Opportunities to reduce manufacturing cost or otherwise make continuous improvements are impeded by unnecessary regulatory barriers to change.

Let’s explore the damage experience-based specifications can inflict on the CMO-sponsor relationship. Using our example of a hypothetical product attribute, suppose specifications are set based on 30 manufactured lots produced at the initial manufacturing site. The left side of figure 2 shows 15 of those initial 30 lots, with specifiations labeled “USL” (upper specification limit) and “LSL” (lower specification limit).

That initial manufacturing site may carry somewhat higher costs than an alternative CMO site that is fully capable of making the same product. Suppose the CMO site is engaged to begin manufacturing the product at a lower cost for the sponsor. The results for the first 15 lots from the lower-cost CMO are shown to the right of the initial 15 lots.

The specifications were set artificially tight based on experience at the initial site. These specifications are disconnected from the true clinical requirements.

The CMO will be challenged to provide root cause for the difference in results or to “correct” its process to establish comparability between the two sites. All of the lots manufactured at the initial and CMO sites would be fully acceptable for patient use, but without knowledge of the true clinical limits, a great deal of effort will be expended to reconcile the difference.
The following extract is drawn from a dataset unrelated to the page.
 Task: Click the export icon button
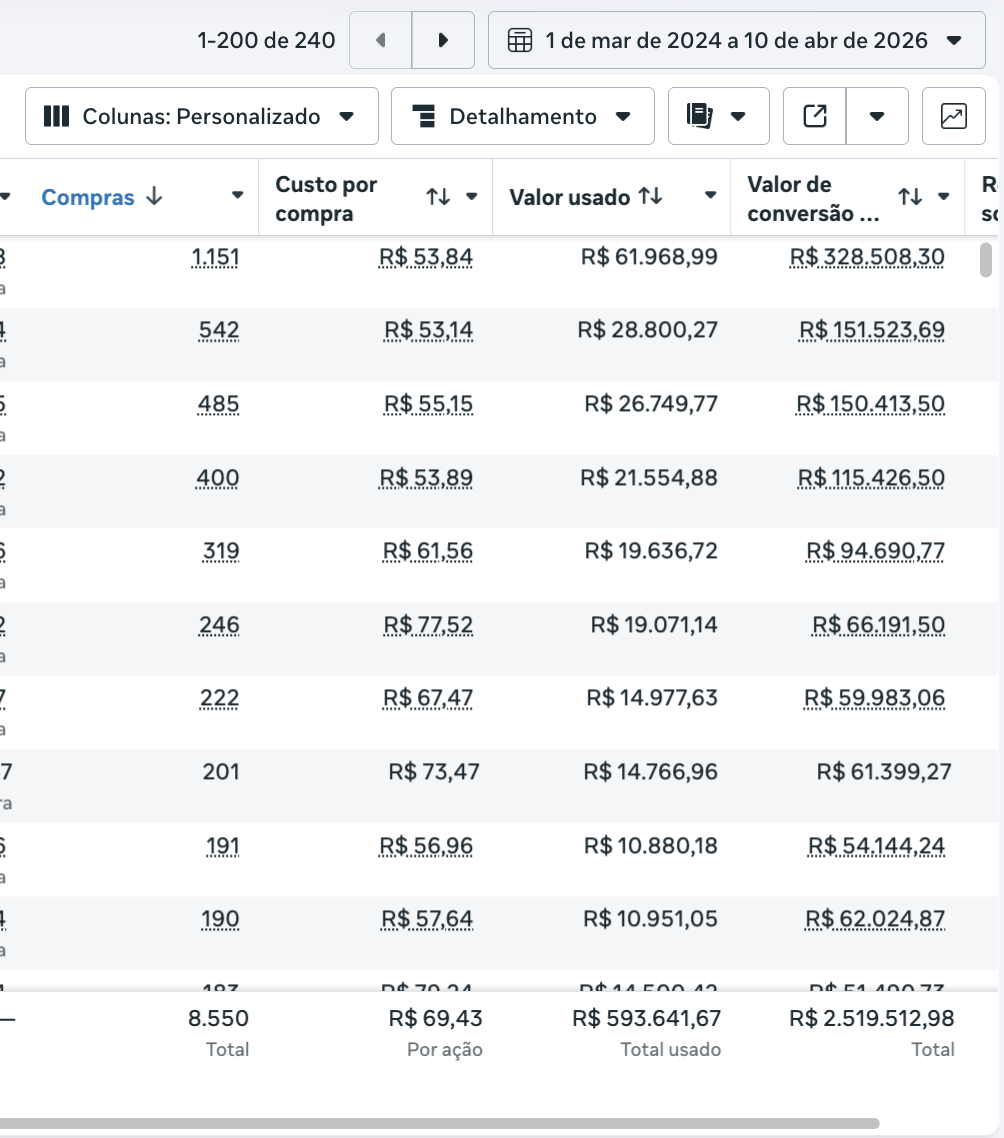[815, 117]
It’s worth noting that the same difference would create non-value-added work even if the change in product attribute resulted from a continuous improvement made at the original manufacturing site. But the CMO-sponsor arrangement adds a layer or two of complexity to this already difficult situation.

Like so many other long-standing problems, if it was easy to correct this situation, it probably would have been corrected a long time ago. But our changing environment provides new opportunities to make progress toward clinically relevant specifications.

The best possible solution is to develop deep clinical knowledge of the action of pharmaceutical or biotechnological products in treating or preventing disease. The revolution in understanding of disease, and particularly its relation to genetic factors, puts this knowledge tantalizingly within reach. True clinically relevant specifications may emerge within the next few years, as clinical science advances for breakthrough products emerging from development pipelines. Investments in translational medicine support this trend.

The call to action for manufacturers is to embrace collaboration with clinical functions. In many large organizations today, clinical experts and CMC (chemistry, manufacturing, and controls) experts may have little interaction. Organizational barriers will need to be knocked down to turn scientific knowledge of true clinical requirements into manufacturing specifications.

Another accelerating factor could be the explosion of Big Data applied to patient experience. The connection of clinical outcomes to product properties was prohibitively labor-intensive just a few years ago. But advances in data systems and analytics are paving the way for data- based approaches to build deep knowledge of clinical performance in relation to product attributes.

The adoption of clinically relevant specifications as a standard for pharmaceutical manufacturing supports the simultaneous attainment of two worthy goals: providing a reliable supply of safe and efficacious products to patients, while reducing manufacturing costs.

1 ICH (1999) Q6A Specifi cations: Test Procedures and Acceptance Criteria for New Drug Substances and New Drug Product: Chemical Substance.
2 ICH (1999) Q6B Specifi cations: Test Procedures and Acceptance Criteria for Biotechnological/Biological Products.
3 ASQC Chemical & Process Industries Division (1996) Specifications for the Chemical & Process Industries.
4 OPQ MAPP (2018) Establishing Impurity Acceptance Criteria As Part of Specifications for NDAs, ANDAs, and BLAs Based on Clinical Relevance.
5 OPQ White Paper (2015) FDA Pharmaceutical Quality Oversight: One Quality Voice.
6 Montgomery, Douglas C. (2013) Introduction to Statistical Quality Control, 7th edition.